## What is expected:
Convert the items from the line containing "The image size is (934, 584)." through the line containing "coord(23,245)" into a numbered list, skipping blank lines. Leave the pictures out of the list.

## Provided entries:
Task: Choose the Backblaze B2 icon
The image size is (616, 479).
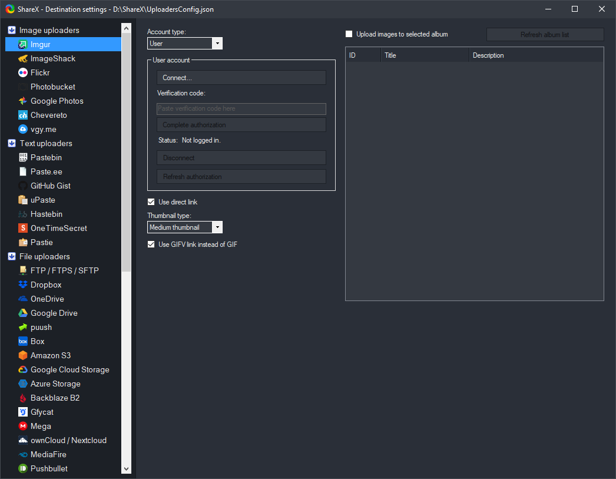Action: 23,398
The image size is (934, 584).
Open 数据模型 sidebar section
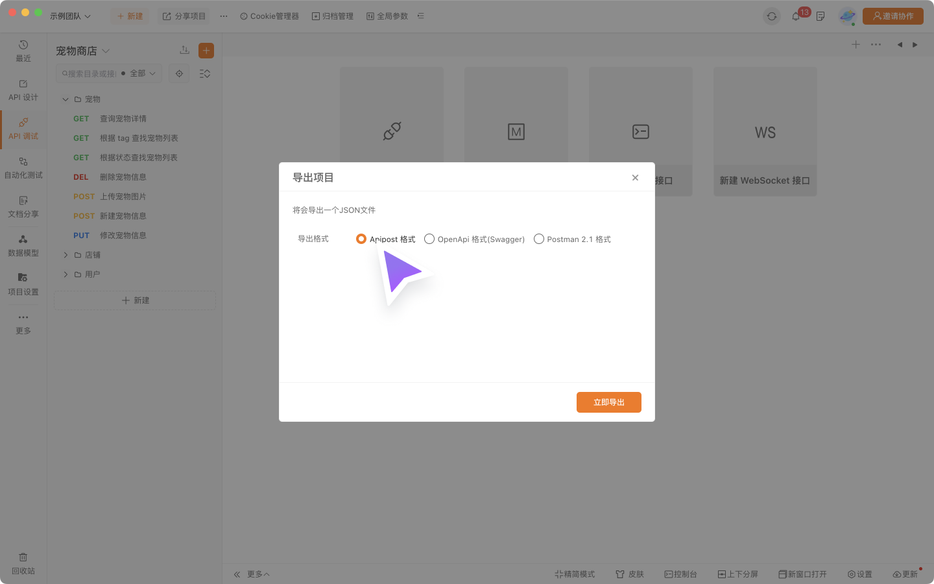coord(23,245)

...

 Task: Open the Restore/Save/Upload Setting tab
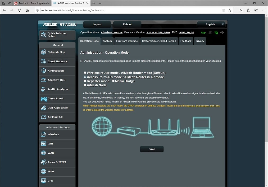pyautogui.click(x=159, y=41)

* * *

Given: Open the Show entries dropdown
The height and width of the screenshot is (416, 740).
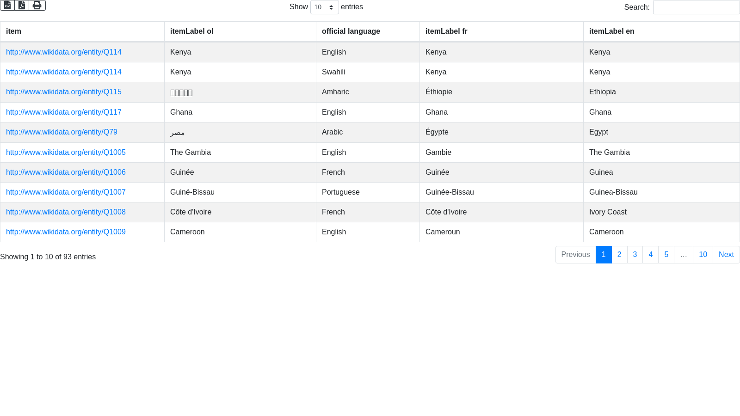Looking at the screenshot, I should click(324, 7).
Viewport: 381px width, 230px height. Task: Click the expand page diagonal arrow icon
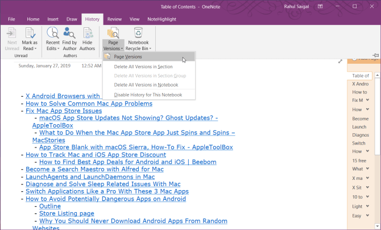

## The completed task:
1. The image size is (934, 584).
2. Open 数据模型 sidebar section
3. coord(23,245)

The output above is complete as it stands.